Das Bezirksamt teilt mit: „Umklappbare Poller ermöglichen es Einsatzkräften […], die Sperren zu durchfahren, sollte das abhängig von der konkreten Lage die bessere Möglichkeit sein.“ Für die umklappbaren Poller existieren Schlüssel. Weshalb die Feuerwehr in diesem Fall nur einen Schlüssel hatte, konnten wir nicht ermitteln. Evtl. liegt hier ein Fehler in der Kommunikation oder Abstimmung nach der Ausführung vor – diese soll schnellstmöglich behoben werden. 

„Lebensgefahr Kiezblock“ wittert die B.Z.:
Faktencheck: Zu den Gefahren in Berlin gehört der Straßenverkehr. Insbesondere Fußgänger*innen, Kinder und ältere Menschen sind dadurch gefährdet. Wer sich also wirklich um die Sicherheit der Menschen sorgt, sollte Maßnahmen zur Verkehrsberuhigung begrüßen – und nicht mit Falschaussagen verteufeln. Kiezblocks sind schließlich konstruktive Lösungen für eine klimaresiliente Zukunft der Wohnkieze. Kein Kiezblock ist auch keine Lösung.

Die B.Z. prangert an, dass die Feuerwehr auf ihrem Weg zum Einsatz durch Poller verlangsamt werde. 
Faktencheck: Das Bezirksamt teilt mit: „Weniger Verkehr sollte grundsätzlich eine schnellere Erreichbarkeit bedeuten.“
Denn es ist ja nicht so, als hätten die Rettungsdienste normalerweise freie Fahrt in Berlin. Tatsächlich blockieren Falschparker an Straßenecken und in der zweiten Reihe die Durchfahrt für die großen Rettungsfahrzeuge. Das ist Berliner Alltag und muss besser organisiert werden. Z. B. mit Kiezblocks.
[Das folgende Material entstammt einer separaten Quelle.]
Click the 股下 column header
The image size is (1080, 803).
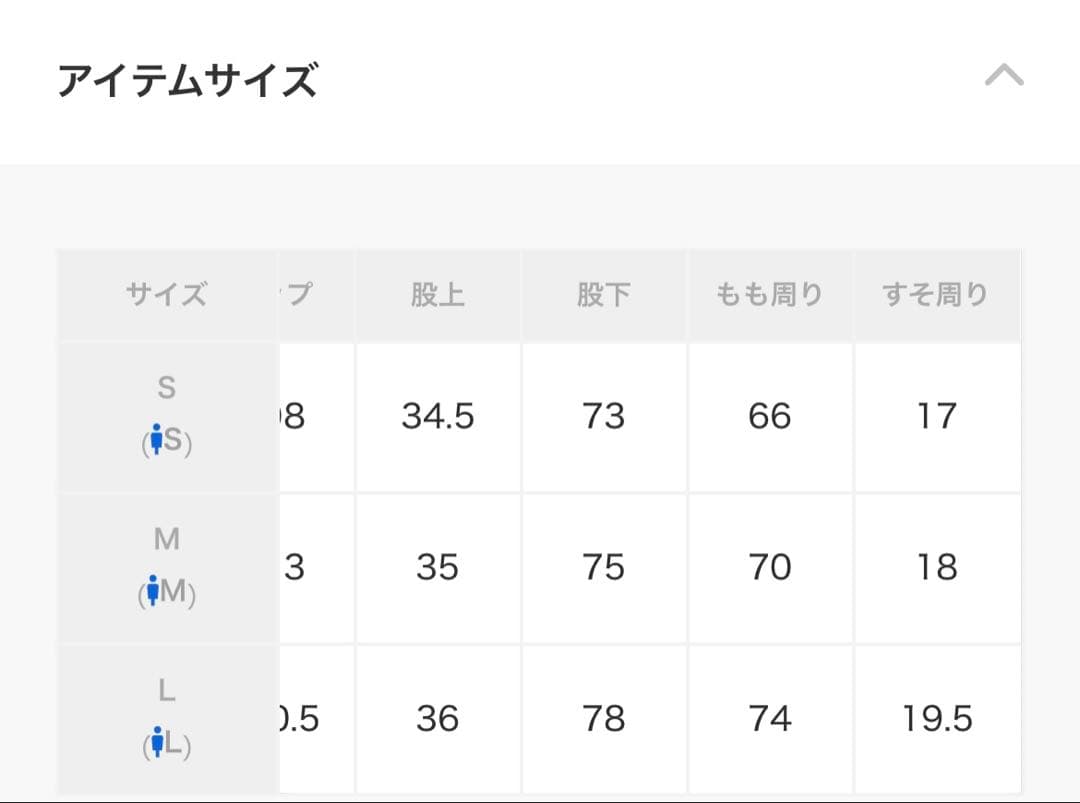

Die B.Z. behauptet: „Beschlossen hat den „Kiezblock Rixdorf“ bereits 2021 die Neuköllner Bezirksverordnetenversammlung (BVV). […] Eine Bürgerbeteiligung gab es nicht.“ 
Faktencheck: Es gab Ende 2017/Anfang 2018 eine Bürgerbeteiligung, die von der TU Berlin begleitet wurde. Das Bezirksamt Neukölln informiert: „Insgesamt etwa 250 Einzelhinweise, gebündelt in mehr als 150 Maßnahmenvorschläge, sind in die Erarbeitung eines Entwurfes für ein finanzierbares Maßnahmenkonzept eingeflossen.“
Dass nicht alle Interessen zu 100 Prozent berücksichtigt werden können, ist dabei normal: Ein Kiezblock ist wie alle städteplanerischen Maßnahmen ein ausgleichender Kompromiss. Demokratie eben. Genau das wollen die Gegner*innen nicht akzeptieren. Polizei, Feuerwehr und BSR werden aus gutem Grund bevorzugt behandelt. Ließen sich die Beteiligungsformate und Planungsprozesse verbessern? Sicher – doch hierfür wären Geld und Ressourcen erforderlich, die von der CDU-geführten Senatsverwaltung gestrichen wurden.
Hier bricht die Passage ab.